Clearing the air
Navigating the world of rangehoods can be overwhelming, but our reviews are here to help you narrow down your choices and make life a little easier – style is one thing, but performance and ease of use are crucial if you want a fume-free kitchen. Does the shiny new rangehood you have your eye on really do the job properly?
Our expert testers
Our rangehood expert Peter Horvath spends a lot of time watching steam rise. He can see what makes a good rangehood, and he can hear what makes a good one, too – one that makes as little noise as possible!
How we choose what to test
Rangehoods come in all shapes and styles, so it's always a challenge choosing which ones to test. At present, we test the ever-popular wall canopy models, along with pull-out rangehoods, and undermount or integrated models that fit into kitchen cabinets. We don't currently have the lab space or capacity to test "silent" rangehoods with external motors, such as ones from Schweigen, or "island" canopies that sit in the middle of large kitchens. There's a huge range of rangehood brands and models, and unfortunately our time and budget can't accommodate them all.
Once a list featuring a range of brands and price points is chosen, our buyers then go through the arduous process of ordering the rangehoods just as a consumer would, along with their associated installation kits. We test in both ducted and recirculating modes (where available; recirculating is common in apartments and other situations where air is not ducted outside, but circulated back into the kitchen). Recirculating mode needs separate carbon filters, and our buyers also need to order these prior to testing – sometimes these take weeks to arrive.

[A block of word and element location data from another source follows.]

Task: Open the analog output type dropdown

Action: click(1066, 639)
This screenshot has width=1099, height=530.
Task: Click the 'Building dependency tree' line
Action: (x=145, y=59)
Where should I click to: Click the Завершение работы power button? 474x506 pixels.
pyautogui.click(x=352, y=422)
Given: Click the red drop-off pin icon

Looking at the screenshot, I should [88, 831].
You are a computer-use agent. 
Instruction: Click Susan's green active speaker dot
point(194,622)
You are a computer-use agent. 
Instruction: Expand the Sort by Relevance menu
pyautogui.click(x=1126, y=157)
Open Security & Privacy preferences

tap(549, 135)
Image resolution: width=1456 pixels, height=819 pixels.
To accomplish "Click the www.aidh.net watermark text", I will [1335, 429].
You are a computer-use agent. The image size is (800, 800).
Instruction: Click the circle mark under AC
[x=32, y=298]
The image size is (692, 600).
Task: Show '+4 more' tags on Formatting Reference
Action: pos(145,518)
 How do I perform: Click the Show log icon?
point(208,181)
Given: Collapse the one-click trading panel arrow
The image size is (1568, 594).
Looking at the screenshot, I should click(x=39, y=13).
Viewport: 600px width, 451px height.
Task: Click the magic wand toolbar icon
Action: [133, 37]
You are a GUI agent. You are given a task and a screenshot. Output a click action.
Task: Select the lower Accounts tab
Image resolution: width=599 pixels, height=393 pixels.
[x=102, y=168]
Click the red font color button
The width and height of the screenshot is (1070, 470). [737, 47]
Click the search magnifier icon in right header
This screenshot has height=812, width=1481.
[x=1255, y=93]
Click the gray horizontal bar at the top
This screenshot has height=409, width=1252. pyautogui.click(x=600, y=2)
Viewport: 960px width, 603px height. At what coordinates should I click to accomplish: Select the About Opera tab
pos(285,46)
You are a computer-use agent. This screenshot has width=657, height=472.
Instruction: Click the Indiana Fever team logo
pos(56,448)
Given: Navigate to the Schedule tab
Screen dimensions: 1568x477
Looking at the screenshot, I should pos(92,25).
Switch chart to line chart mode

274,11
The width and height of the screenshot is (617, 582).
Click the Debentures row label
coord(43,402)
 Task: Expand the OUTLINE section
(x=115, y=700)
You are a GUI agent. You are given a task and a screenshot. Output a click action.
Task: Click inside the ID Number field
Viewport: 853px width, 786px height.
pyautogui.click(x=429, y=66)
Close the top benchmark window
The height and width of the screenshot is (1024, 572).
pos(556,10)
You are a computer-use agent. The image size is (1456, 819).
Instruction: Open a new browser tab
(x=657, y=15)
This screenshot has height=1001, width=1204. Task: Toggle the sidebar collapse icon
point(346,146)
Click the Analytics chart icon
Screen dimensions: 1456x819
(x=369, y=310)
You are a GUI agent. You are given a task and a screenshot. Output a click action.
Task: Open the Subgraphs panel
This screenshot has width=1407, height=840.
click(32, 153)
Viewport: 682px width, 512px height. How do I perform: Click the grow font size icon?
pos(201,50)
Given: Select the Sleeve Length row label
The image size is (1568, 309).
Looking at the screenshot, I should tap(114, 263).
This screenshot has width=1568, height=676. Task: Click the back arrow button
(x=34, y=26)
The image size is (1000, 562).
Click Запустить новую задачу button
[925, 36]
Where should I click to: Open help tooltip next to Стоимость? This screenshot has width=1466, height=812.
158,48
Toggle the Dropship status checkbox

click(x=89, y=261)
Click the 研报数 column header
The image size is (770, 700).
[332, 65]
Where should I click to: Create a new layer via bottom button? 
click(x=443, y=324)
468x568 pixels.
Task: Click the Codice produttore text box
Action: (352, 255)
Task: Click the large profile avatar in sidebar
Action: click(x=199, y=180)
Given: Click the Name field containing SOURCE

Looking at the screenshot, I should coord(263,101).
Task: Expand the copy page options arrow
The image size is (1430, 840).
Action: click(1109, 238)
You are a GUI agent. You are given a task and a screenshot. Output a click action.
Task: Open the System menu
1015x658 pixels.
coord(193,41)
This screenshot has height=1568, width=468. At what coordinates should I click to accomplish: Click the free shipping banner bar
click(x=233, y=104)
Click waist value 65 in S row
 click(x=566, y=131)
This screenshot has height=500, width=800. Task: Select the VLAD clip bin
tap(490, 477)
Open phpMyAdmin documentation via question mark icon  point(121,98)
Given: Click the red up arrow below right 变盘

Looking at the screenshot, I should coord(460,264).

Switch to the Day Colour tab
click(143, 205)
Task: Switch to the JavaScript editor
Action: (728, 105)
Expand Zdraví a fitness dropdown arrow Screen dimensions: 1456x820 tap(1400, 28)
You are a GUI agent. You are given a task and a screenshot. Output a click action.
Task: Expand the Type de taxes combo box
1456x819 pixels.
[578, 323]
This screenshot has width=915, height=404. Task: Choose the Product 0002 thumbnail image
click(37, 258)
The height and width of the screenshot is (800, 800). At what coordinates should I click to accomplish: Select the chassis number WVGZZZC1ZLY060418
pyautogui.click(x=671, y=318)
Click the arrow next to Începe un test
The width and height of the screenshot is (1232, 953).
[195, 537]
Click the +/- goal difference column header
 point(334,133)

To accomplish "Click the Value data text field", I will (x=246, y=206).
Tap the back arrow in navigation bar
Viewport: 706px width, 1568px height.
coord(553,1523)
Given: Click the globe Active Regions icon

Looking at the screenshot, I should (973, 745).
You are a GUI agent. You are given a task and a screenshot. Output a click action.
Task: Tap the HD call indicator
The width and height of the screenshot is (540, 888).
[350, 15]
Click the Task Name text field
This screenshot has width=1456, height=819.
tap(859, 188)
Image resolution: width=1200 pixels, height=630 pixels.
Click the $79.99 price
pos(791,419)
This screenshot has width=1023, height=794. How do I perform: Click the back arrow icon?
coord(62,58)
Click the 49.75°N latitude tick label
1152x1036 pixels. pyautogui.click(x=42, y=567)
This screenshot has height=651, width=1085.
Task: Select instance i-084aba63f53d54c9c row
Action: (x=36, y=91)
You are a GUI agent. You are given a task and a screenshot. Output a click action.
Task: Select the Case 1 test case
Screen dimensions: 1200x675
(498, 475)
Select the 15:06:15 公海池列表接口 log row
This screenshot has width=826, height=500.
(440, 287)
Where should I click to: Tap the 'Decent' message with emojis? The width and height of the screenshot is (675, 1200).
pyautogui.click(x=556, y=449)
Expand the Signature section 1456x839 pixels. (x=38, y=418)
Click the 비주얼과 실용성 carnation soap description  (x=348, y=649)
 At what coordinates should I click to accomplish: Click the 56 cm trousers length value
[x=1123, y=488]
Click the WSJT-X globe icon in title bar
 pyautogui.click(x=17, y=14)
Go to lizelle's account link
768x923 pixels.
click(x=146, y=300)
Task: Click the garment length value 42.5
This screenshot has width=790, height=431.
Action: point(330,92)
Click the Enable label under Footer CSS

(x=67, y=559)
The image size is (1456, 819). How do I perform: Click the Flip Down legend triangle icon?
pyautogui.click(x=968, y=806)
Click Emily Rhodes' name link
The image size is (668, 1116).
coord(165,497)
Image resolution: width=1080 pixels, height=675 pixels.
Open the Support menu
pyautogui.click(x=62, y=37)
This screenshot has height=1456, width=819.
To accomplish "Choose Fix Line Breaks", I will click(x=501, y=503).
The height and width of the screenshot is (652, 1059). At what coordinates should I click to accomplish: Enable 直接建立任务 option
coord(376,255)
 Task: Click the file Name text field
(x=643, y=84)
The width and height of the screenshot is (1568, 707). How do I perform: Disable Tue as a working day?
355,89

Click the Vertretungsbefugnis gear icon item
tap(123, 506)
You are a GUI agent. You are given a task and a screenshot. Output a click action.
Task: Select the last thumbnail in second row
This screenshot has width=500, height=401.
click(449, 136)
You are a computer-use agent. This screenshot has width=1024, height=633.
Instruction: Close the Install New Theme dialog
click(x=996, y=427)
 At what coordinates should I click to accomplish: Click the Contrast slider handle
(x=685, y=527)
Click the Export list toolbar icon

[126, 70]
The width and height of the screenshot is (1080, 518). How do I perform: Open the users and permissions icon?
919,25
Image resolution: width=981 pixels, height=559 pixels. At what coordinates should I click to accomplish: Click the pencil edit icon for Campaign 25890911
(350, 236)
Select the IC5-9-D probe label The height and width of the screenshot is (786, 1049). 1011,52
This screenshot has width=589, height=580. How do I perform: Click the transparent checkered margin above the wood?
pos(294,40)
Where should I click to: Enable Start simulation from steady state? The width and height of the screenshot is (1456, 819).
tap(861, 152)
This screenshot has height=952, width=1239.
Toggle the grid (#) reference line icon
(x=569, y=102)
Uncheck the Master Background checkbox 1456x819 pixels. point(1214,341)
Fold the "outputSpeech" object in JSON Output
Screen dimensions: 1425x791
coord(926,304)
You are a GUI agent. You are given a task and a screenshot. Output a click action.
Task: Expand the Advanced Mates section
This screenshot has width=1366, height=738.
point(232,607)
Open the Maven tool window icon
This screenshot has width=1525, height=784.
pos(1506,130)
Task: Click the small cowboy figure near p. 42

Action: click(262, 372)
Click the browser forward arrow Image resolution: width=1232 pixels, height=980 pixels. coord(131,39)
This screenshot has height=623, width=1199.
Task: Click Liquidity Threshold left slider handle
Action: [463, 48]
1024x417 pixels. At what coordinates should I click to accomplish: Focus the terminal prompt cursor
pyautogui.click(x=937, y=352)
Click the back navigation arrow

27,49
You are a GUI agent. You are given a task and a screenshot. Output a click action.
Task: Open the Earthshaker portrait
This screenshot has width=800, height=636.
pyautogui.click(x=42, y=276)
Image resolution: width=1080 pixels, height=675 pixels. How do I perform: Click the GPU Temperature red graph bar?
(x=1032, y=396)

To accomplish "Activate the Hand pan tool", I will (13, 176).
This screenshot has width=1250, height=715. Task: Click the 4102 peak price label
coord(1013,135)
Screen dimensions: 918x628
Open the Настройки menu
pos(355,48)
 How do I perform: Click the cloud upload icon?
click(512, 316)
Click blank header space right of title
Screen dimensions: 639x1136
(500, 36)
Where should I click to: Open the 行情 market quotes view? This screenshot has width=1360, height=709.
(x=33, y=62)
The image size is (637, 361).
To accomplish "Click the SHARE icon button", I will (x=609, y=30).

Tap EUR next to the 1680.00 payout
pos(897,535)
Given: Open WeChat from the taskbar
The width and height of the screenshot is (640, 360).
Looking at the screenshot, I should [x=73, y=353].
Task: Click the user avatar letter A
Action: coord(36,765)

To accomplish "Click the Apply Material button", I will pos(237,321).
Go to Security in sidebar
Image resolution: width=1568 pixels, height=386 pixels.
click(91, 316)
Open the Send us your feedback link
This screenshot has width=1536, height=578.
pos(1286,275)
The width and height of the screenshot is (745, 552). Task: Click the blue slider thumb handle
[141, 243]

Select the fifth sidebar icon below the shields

Once all the equipment is ready, Peter installs the rangehoods in our small appliances lab, ensuring that manufacturers' installation instructions are correctly followed.
How we test
In both ducted and recirculating mode, Peter conducts a steam removal test. He boils a litre of water in two saucepans then leaves them to simmer. Using suitable lighting, he assesses how much steam is collected in both low and high fan settings, and how much escapes from the front and sides. The more steam escapes, the lower the steam removal score (a continuous stream of steam escaping at the sides and front will only score 20%). He repeats the test with four saucepans.
We score how well the rangehoods remove steam in both high and low fan settings.
Peter records a video of the steam escaping to ensure that his scoring is correct. Rangehoods also trap grease from cooking fumes, but unfortunately it's not feasible to test how well each model manages this.
Noise in the hood
Peter measures noise levels at each fan setting then converts those levels to a meaningful score – the higher the noise, the lower the score. Noise makes up 30% of our overall score because it's a crucial part of the buying process. A rangehood that is louder than a normal conversation will be less pleasant to use, especially in today's open-plan kitchen/living areas.
Both noise and steam scores form part of the performance score. Peter also measures power consumption and light output.
We don't assess how much smell has disappeared as this can be subjective.
Ease of use
For ease of use, Peter looks at how easy the filter(s) are to access, remove, replace and clean. Controls for the fans and light need to be easy to access, and lighting must be sufficient. Replacing the carbon filters must not be a fiddly task.
Test criteria explained
We test rangehoods in both ducted and recirculating modes. Test criteria comprises performance (60%), noise (30%) and ease of use (10%).